黄琪英听得山下人喊马嘶,心知情势已非常紧迫,狠抽了几下马鞭向那处火把光加速冲去。草木急速后退,火光越来越近,影影幢幢间看到数个人影在林间晃动,黄琪英抽出长剑,正待全力策骑冲刺,猛听得身后蹄声响,转头一看,黄叙跨着黑驴从林中蹿出,急忙低声喝道:“你跟来做什么?”黄叙嘻嘻笑道:“爹爹从来不让我打仗,今天碰上一次,绝不能错过了……小心!”一只羽箭尖啸着从黄琪英耳际蹿过,惊出他一身冷汗,急转回头,呜呜几声,数枝羽箭电she而至,黄琪英举剑挡格,“叮叮”脆响,只震得手臂酸麻不堪,心道,再挑几箭,只怕虎口都要震裂了。此时前方却传来一声尖叫,一名胡兵从树丛中踉跄奔了出来,鼓胀着双眼瞪着黄琪英,轰得一声摔倒地上,额头上一只羽箭深没至羽。黄琪英一阵惊愕,耳际猛地一阵风响,急忙磕马左带,嗤一声,右臂长袖被狼牙棒的尖刺划裂,黄琪英挺剑疾刺,长剑划出一道寒光,斜刺入胡兵眼中。来不及抽剑,一柄长刀已当头劈下,黄琪英惊呼一声,夹马斜带,身后一声惨呼,接着咕咚一声,似乎有什么重物摔倒了地上。侧身后看,方才偷袭自己的胡兵竟然伏身翻倒在地上,一只羽箭透颈而出。剩余的几名胡兵一阵错愕,忽得高喊一声,朝山下乱蹿而去。黄琪英稳了稳心神,高声道:“何方高人相救,黄琪英感激不尽。”正待抱拳行礼,右臂竟是火辣辣的一阵痛,低头细看,竟是被狼牙棒在手臂上划了深深的几道口子,整条臂膀鲜血淋漓,抬一抬也难。黄叙催驴赶了过来,嘻嘻笑道:“不是什么高人,就是我啦。

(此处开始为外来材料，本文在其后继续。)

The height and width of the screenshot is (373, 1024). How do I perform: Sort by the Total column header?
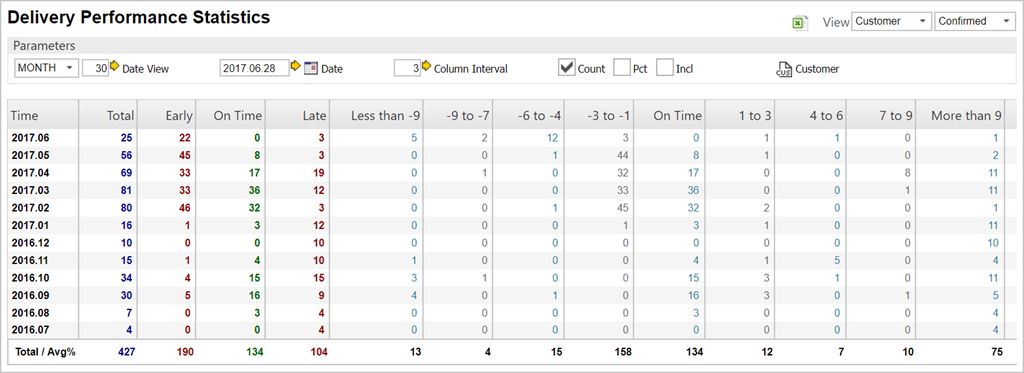tap(121, 116)
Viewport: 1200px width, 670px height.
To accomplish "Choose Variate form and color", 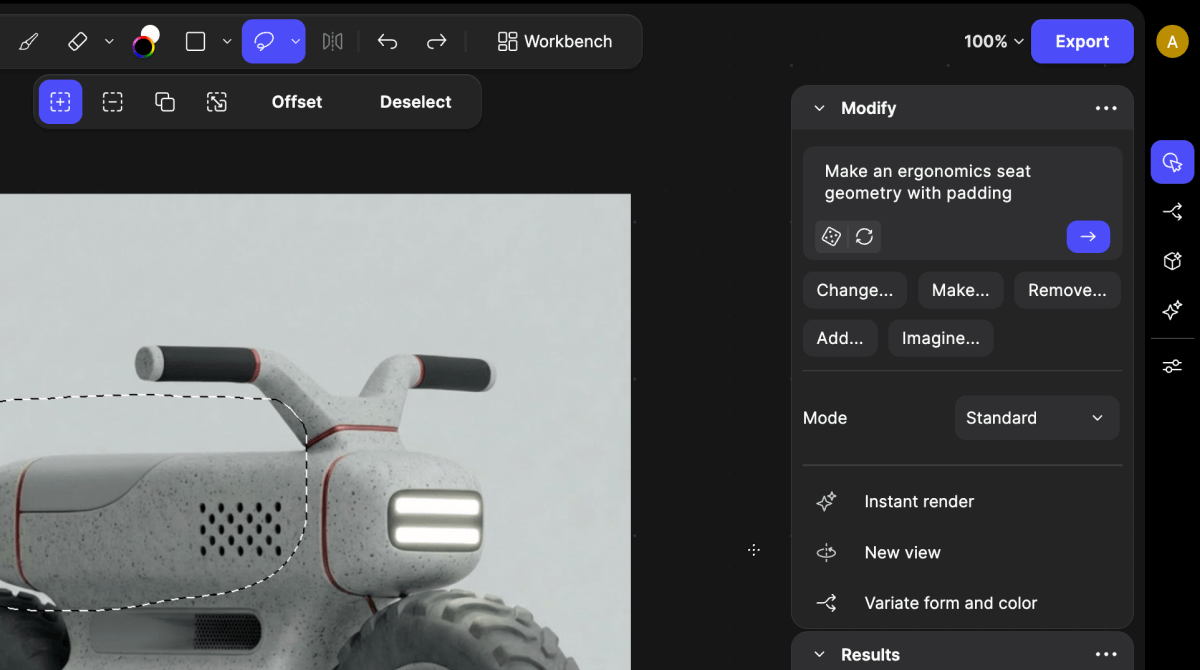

”将手中的弓箭在毛驴颈下挂好,翻身跳下驴子,一瘸一拐的走到那使长刀的胡人身前,踢了两脚,笑道:“这家伙比那家伙穿的好多了,想来是领头的。”黄琪英道:“难怪他死了他们就都跑了。”黄叙道:“你手臂上的伤怎么样,打不打紧?”黄琪英吃力的跳下战马,左手连点胸口数大**位,从怀中取出金疮药,一边在伤口上撒药,一边道:“李卓他们不知道怎么样了。”黄叙道:“我去看看。”跨上毛驴,向林外蹿去。黄琪英眼前金星直冒,一阵晕眩,摔跌在地上。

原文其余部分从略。